(Stored data)
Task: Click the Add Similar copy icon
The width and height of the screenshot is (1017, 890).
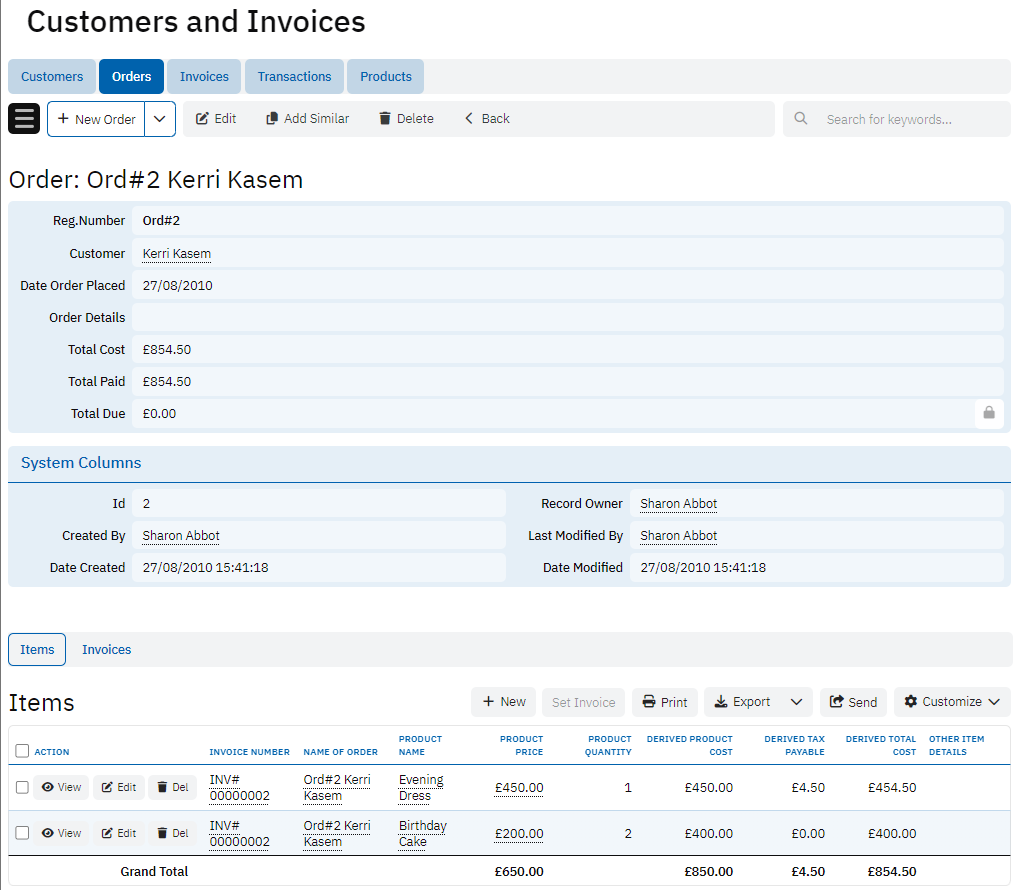Action: [272, 119]
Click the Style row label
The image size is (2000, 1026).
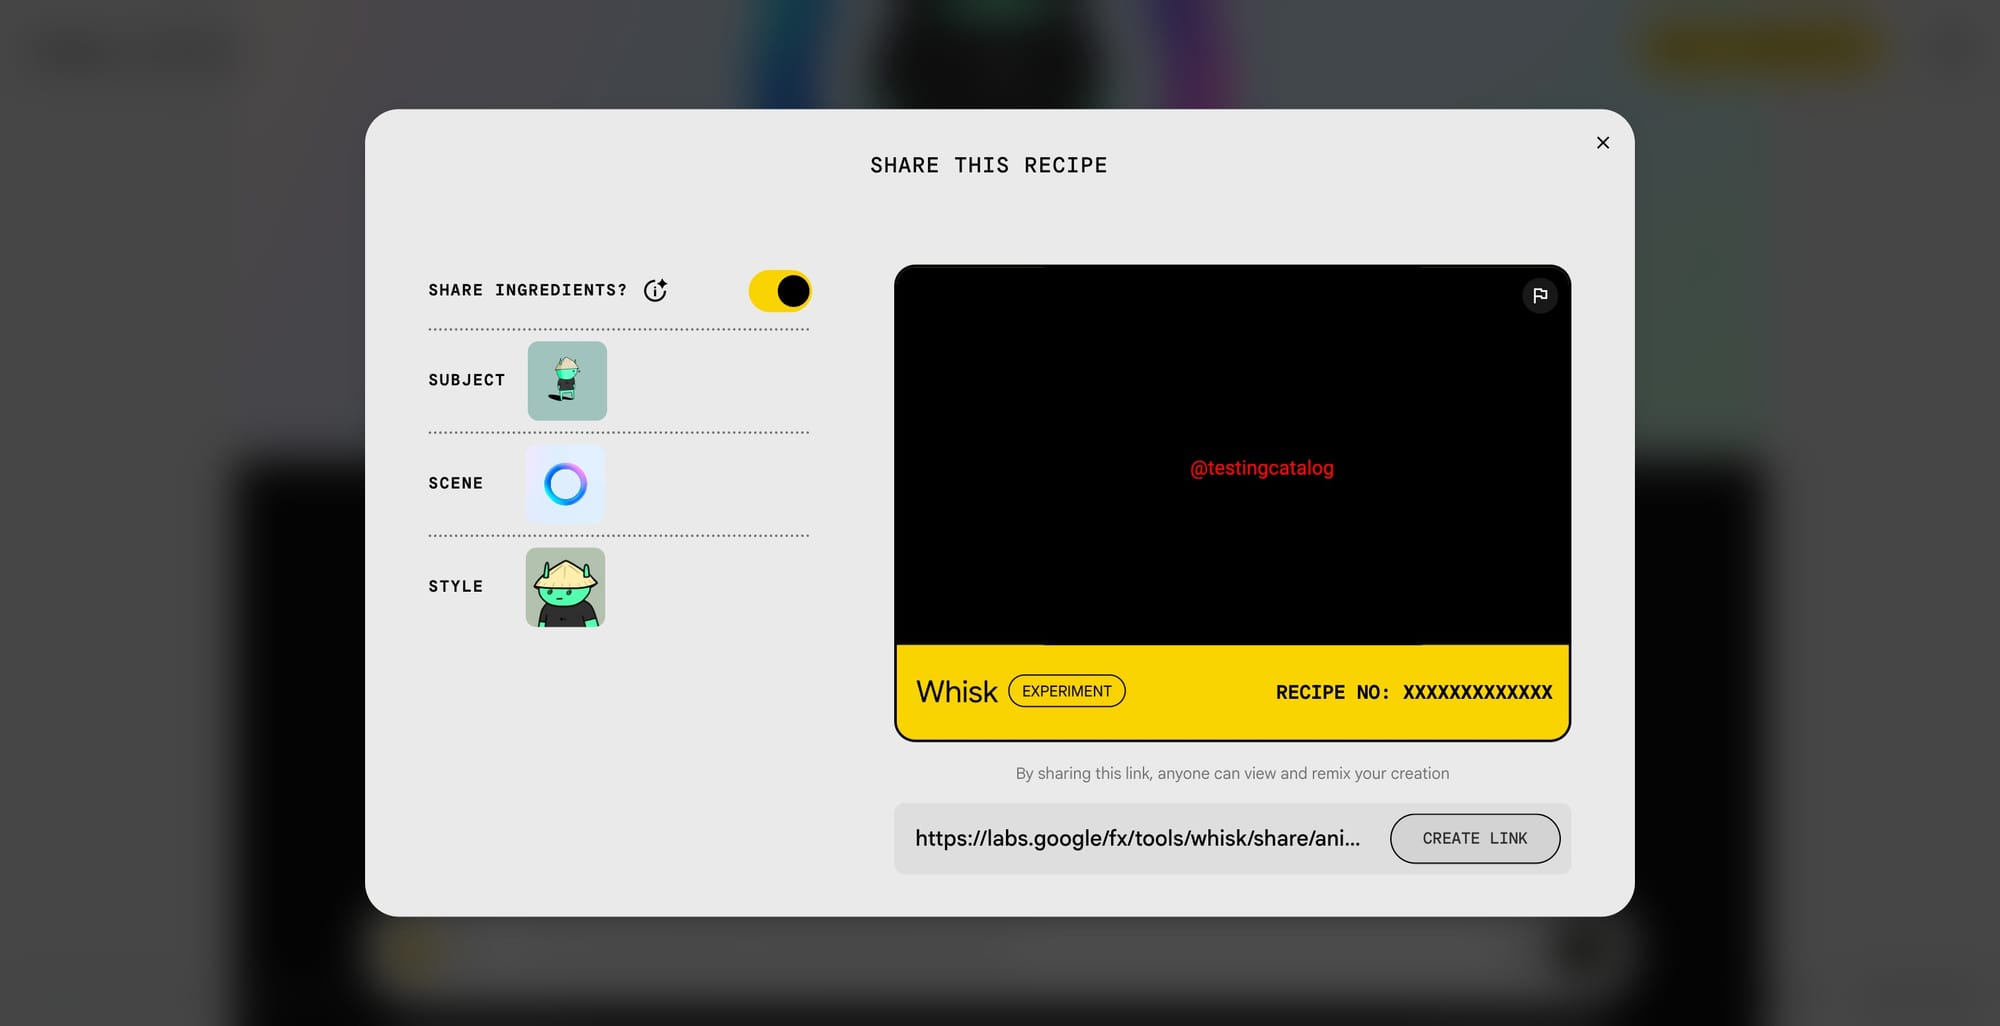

■ Short task: Copy every line of the entries above word for word, leaving out the pictures.

■ Result:
Task: Click the Add Similar copy icon
The width and height of the screenshot is (1017, 890).
Action: [272, 119]
Click the Style row label
The image size is (2000, 1026).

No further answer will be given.